内閣府「高齢者の生活と意識に関する国際比較調査(2015年)」によると、日本の高齢者は「働くことで社会とつながりたい」と考える割合が高く、その中でも「人との交流が健康維持につながる」と感じている人が多いと示されています。特に再就職や地域活動に参加しているシニアは、孤立感が少なく、食事の機会も豊かになりやすいのです。
実際、短時間のパートや地域ボランティアに参加すると、休憩時間に一緒に食事をとる習慣ができたり、仕事仲間と「今度は外でランチに行こう」といった交流が広がるケースが多く見られます。こうした習慣は、孤食防止だけでなく、新しい人間関係の構築や自己肯定感の向上にもつながります。
「食べること」と「働くこと」は一見別のテーマのようでいて、実は深く関わっています。社会とつながり、誰かと食事をする機会を持つことこそが、シニア世代の心身の健康を支える大きな力になるのです。
6.脱孤食が家計にもプラス?節約と安心を両立する工夫
「誰かと一緒に食べる」と聞くと、外食やイベント参加で出費が増えるのでは…と心配する方もいるかもしれません。しかし、実際には脱孤食は家計面でもメリットが大きい取り組みです。
例えば、地域の「共食サービス」や「ふれあい食堂」では、材料費を抑えつつ栄養バランスのとれた食事が数百円程度で提供されるケースが多く見られます。農林水産省「食育白書(2022年)」によれば、こうした取り組みは高齢者の食費負担を軽減しつつ、栄養改善や孤立防止に役立つとされています。
また、友人や近所の人と「持ち寄り食事会」を行えば、料理を分担できるため一人で全てを用意するよりも安上がりになります。結果的に、食費だけでなく調理の手間や光熱費の節約にもつながるのです。
さらに、安全面でも「誰かと食べる」ことにはメリットがあります。万が一、体調不良で食欲がないときも、仲間と予定を決めていれば「少しでも食べよう」と意識が働き、食事抜きや栄養不足を防ぐことができます。これは、健康維持に加え、医療費の抑制にもつながる効果的な工夫といえるでしょう。
脱孤食は、「お金がかかる」どころか「節約と安心」を両立できる生活習慣です。無理のない範囲で、地域の仕組みや仲間との協力を上手に活用していきましょう。

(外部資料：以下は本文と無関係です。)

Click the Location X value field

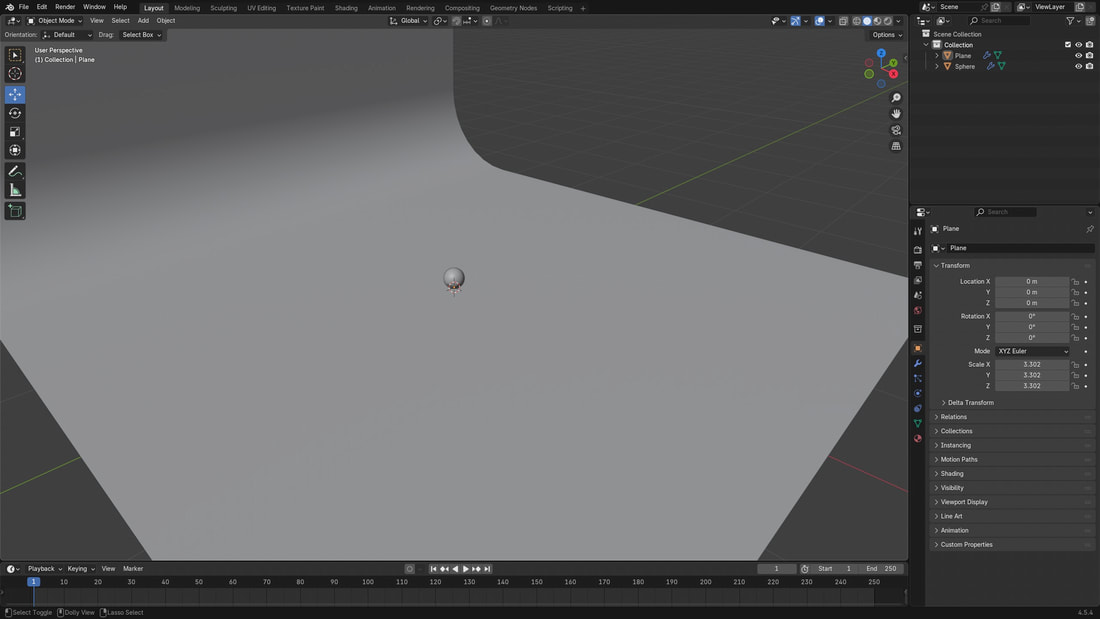pos(1031,281)
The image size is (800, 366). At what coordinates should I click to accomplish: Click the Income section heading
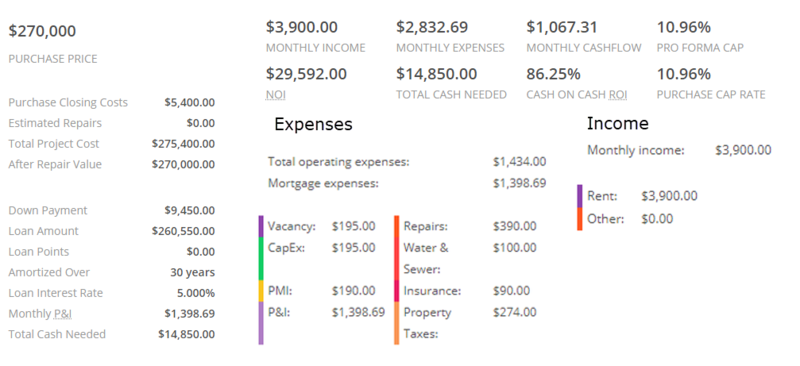[618, 124]
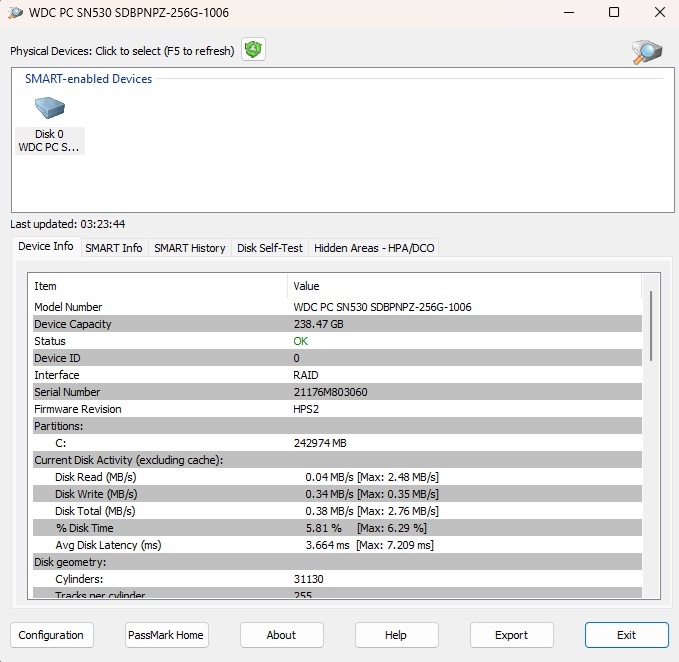Maximize the application window
679x662 pixels.
pyautogui.click(x=614, y=13)
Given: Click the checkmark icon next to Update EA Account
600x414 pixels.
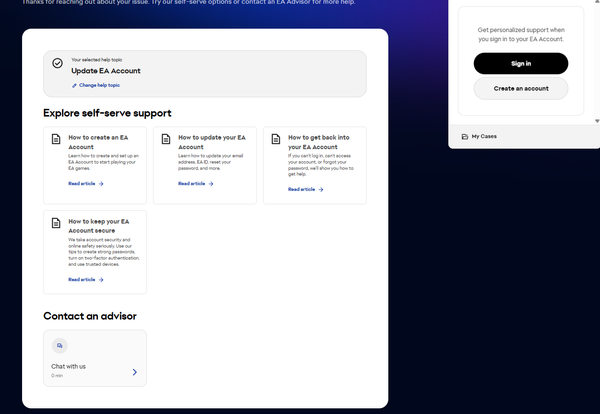Looking at the screenshot, I should [58, 63].
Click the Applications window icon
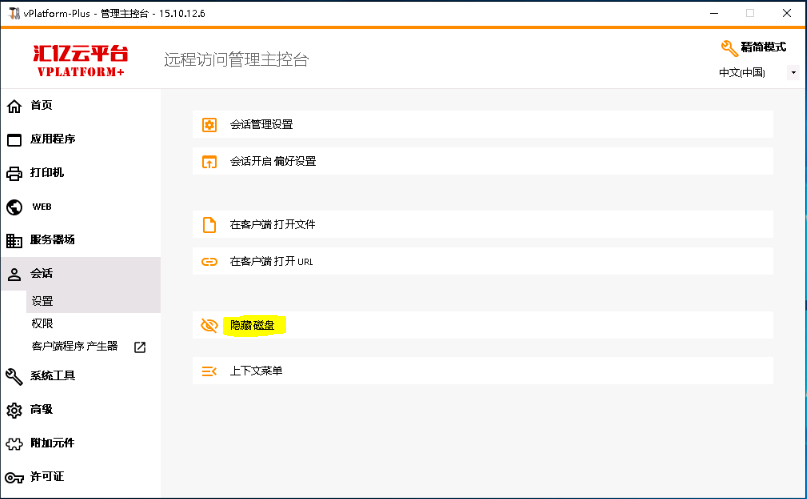Image resolution: width=807 pixels, height=499 pixels. 14,140
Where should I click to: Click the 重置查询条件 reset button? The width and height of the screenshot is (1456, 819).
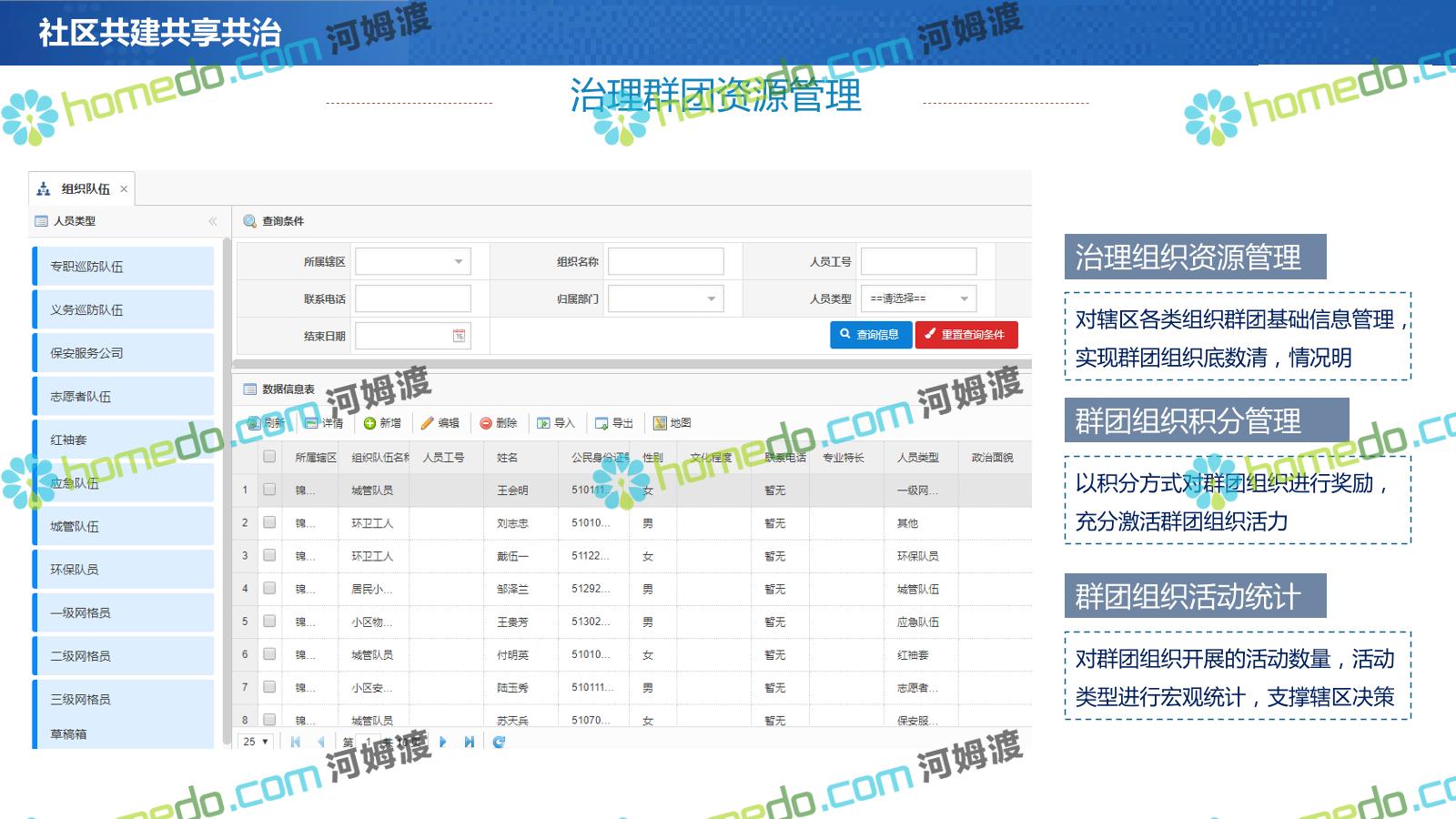click(x=966, y=335)
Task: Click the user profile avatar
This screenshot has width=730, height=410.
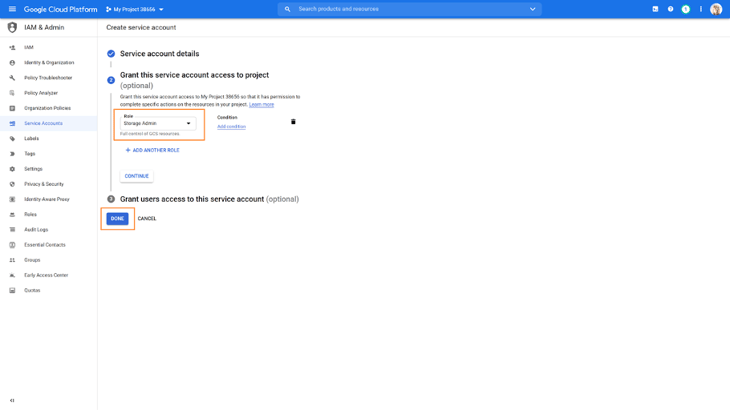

7.まとめ|食を通じて健康も人間関係も豊かにする“脱孤食”のすすめ
孤食は、高齢者の健康や心に静かに影響を与える課題です。栄養バランスの乱れや孤独感の増加は、生活習慣病やうつなどのリスクを高める可能性があります。しかし「脱孤食」に取り組むことで、これらのリスクを和らげ、心身ともに豊かな生活を実現することができます。
今回紹介したように、共食には栄養面でのメリットがあり、会話や交流によってメンタルも安定します。また、地域食堂やイベント、職場やボランティアでの食事など、さまざまな場面で「誰かと食べる機会」を作ることができます。さらに、食費の節約や安心感という家計面での利点も見逃せません。
脱孤食は、特別な取り組みではなく、日常の中で少しの工夫を積み重ねるだけで始められます。例えば「月に1度は友人と外食する」「地域の共食イベントに参加してみる」といった小さな一歩が、心と体の健康を大きく支えてくれるでしょう。
食べることは、生きることそのものです。だからこそ「一人で食べない工夫」を生活に取り入れ、食を通じて社会とのつながりを持ち続けることが、これからのシニア世代にとっての新しい健康習慣になるのです。